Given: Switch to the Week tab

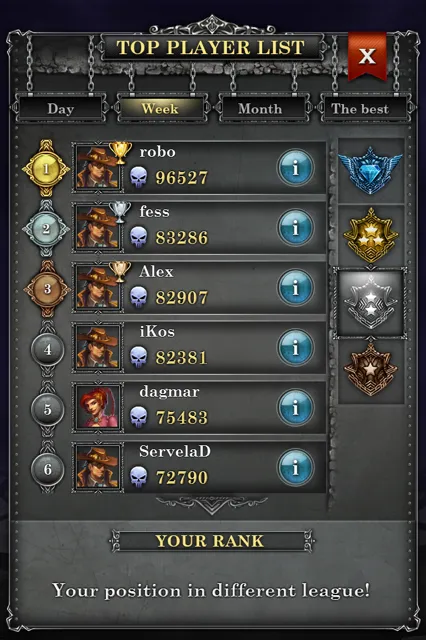Looking at the screenshot, I should [x=160, y=109].
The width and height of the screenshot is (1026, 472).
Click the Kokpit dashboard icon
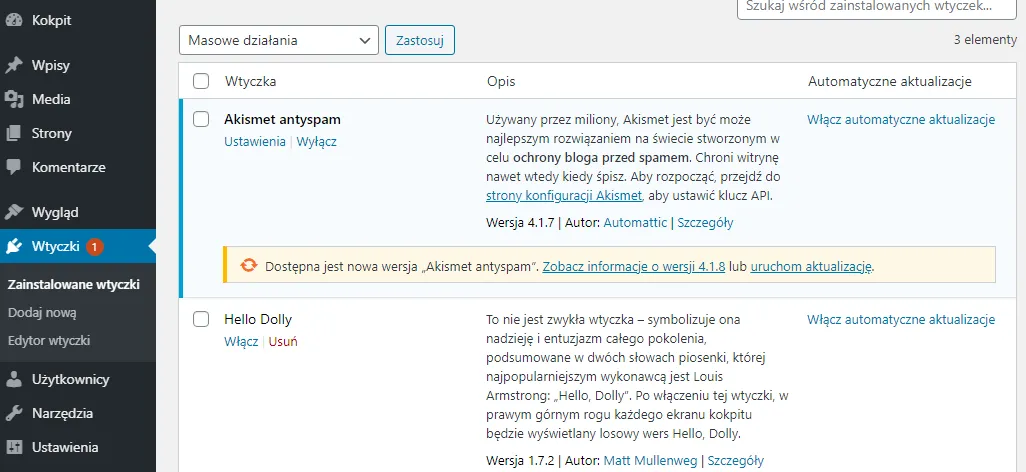pyautogui.click(x=14, y=20)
========================================
### Try it:
Every line from the one containing "The width and" to the last line of the material must be returned exactly. Leave out any pictures.

### Output for this exercise:
The width and height of the screenshot is (1026, 472).
Click the Kokpit dashboard icon
pyautogui.click(x=14, y=20)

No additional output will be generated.